Word and item position data:

[BEGIN]

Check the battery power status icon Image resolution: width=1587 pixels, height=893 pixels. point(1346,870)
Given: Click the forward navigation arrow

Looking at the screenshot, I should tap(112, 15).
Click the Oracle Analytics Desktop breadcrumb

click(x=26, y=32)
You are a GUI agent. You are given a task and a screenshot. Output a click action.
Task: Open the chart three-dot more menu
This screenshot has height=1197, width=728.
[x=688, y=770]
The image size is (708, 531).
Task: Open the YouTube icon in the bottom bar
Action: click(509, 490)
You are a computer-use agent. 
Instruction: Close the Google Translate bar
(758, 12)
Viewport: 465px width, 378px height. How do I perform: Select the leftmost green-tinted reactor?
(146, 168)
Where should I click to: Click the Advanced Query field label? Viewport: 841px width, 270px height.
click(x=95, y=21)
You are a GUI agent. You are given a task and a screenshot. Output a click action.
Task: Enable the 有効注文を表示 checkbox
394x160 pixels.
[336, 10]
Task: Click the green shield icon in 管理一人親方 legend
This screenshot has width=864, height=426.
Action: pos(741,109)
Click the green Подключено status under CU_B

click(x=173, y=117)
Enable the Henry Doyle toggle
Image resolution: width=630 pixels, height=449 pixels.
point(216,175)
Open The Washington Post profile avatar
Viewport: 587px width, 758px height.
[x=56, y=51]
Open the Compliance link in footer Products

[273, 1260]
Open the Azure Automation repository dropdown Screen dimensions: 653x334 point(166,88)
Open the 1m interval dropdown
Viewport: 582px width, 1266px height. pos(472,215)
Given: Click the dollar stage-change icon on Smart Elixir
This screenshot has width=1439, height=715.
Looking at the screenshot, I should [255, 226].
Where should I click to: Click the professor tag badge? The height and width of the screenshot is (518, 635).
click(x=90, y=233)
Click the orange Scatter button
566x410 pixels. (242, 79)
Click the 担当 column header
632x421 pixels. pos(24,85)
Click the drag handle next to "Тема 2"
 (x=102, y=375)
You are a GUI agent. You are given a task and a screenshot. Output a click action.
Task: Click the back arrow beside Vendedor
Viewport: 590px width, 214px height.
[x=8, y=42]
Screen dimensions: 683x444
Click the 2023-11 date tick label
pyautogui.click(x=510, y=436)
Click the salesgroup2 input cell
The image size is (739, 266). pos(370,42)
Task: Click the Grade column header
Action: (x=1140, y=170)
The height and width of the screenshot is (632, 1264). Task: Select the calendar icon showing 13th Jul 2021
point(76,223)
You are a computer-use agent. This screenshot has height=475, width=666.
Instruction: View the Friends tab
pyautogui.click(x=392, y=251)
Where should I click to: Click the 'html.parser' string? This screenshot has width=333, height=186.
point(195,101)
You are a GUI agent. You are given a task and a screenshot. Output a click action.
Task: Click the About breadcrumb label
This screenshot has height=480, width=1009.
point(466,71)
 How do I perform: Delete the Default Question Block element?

[END]

#### [INSTRUCTIONS TO FOLLOW]
Reproduce only the items from the line with "Given: Click the forward navigation arrow" to the line with "(x=102, y=375)", replacing "Oracle Analytics Desktop" with "Oracle Analytics Cloud" and leaving everything else unchanged.

#### [EXERCISE OUTPUT]
Given: Click the forward navigation arrow

Looking at the screenshot, I should tap(112, 15).
Click the Oracle Analytics Cloud breadcrumb

click(x=26, y=32)
You are a GUI agent. You are given a task and a screenshot. Output a click action.
Task: Open the chart three-dot more menu
This screenshot has height=1197, width=728.
[x=688, y=770]
The image size is (708, 531).
Task: Open the YouTube icon in the bottom bar
Action: click(509, 490)
You are a computer-use agent. 
Instruction: Close the Google Translate bar
(758, 12)
Viewport: 465px width, 378px height. How do I perform: Select the leftmost green-tinted reactor?
(146, 168)
Where should I click to: Click the Advanced Query field label? Viewport: 841px width, 270px height.
click(x=95, y=21)
You are a GUI agent. You are given a task and a screenshot. Output a click action.
Task: Enable the 有効注文を表示 checkbox
394x160 pixels.
[336, 10]
Task: Click the green shield icon in 管理一人親方 legend
This screenshot has width=864, height=426.
Action: pos(741,109)
Click the green Подключено status under CU_B

click(x=173, y=117)
Enable the Henry Doyle toggle
Image resolution: width=630 pixels, height=449 pixels.
point(216,175)
Open The Washington Post profile avatar
Viewport: 587px width, 758px height.
[x=56, y=51]
Open the Compliance link in footer Products

[273, 1260]
Open the Azure Automation repository dropdown Screen dimensions: 653x334 point(166,88)
Open the 1m interval dropdown
Viewport: 582px width, 1266px height. pos(472,215)
Given: Click the dollar stage-change icon on Smart Elixir
This screenshot has width=1439, height=715.
Looking at the screenshot, I should [255, 226].
Where should I click to: Click the professor tag badge? The height and width of the screenshot is (518, 635).
click(x=90, y=233)
Click the orange Scatter button
566x410 pixels. (242, 79)
Click the 担当 column header
632x421 pixels. pos(24,85)
Click the drag handle next to "Тема 2"
 (x=102, y=375)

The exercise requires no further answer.